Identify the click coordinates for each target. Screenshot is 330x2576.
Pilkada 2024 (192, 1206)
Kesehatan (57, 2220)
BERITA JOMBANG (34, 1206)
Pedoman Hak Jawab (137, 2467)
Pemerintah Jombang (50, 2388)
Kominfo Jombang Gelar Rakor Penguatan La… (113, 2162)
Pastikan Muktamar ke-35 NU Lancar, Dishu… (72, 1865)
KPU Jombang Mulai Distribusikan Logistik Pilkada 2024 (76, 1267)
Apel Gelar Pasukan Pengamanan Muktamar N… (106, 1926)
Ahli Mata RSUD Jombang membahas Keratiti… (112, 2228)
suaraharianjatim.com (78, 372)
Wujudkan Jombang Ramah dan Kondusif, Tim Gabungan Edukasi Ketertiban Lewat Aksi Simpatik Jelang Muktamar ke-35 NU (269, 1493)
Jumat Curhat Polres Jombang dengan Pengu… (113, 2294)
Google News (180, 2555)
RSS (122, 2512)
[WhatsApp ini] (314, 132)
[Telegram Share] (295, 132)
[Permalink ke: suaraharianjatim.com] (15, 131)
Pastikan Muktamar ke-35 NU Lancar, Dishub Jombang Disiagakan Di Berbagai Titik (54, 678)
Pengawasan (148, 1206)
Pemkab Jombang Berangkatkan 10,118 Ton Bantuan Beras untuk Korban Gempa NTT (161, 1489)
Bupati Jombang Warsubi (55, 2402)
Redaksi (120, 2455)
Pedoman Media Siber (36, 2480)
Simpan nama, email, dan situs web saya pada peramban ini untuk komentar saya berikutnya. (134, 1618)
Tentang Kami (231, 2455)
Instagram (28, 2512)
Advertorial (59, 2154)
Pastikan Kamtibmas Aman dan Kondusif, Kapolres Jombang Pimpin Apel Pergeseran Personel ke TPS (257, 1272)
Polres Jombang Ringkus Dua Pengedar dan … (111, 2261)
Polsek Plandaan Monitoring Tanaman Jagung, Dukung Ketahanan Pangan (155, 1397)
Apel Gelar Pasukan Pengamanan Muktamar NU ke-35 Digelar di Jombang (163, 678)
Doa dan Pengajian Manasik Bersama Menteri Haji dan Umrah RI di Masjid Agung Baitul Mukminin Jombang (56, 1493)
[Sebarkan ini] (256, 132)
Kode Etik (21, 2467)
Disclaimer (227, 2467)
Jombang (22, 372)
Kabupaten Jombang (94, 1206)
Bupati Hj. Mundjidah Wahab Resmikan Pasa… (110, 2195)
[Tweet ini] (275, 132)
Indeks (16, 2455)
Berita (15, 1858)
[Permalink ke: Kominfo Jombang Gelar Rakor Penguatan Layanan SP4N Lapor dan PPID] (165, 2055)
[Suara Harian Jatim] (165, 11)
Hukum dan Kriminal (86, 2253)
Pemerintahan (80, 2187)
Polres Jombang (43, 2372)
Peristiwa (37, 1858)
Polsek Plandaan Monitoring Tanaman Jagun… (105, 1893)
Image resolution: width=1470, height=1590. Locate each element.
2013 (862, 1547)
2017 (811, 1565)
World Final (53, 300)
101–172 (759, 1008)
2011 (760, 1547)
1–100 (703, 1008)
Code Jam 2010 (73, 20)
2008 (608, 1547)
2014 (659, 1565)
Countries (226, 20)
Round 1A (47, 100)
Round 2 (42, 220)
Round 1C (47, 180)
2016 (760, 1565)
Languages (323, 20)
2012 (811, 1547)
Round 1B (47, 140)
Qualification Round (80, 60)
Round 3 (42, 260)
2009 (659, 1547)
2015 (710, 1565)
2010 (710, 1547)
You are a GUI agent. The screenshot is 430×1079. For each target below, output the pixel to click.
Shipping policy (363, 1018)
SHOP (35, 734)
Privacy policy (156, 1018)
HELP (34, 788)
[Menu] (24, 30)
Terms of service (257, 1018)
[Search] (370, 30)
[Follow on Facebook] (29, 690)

= = = =

- _EXERCISE_
Filter the entries and keep only the lines holding "Penguatan".

- _YOUR RESPONSE_
Kominfo Jombang Gelar Rakor Penguatan La… (113, 2162)
[Permalink ke: Kominfo Jombang Gelar Rakor Penguatan Layanan SP4N Lapor dan PPID] (165, 2055)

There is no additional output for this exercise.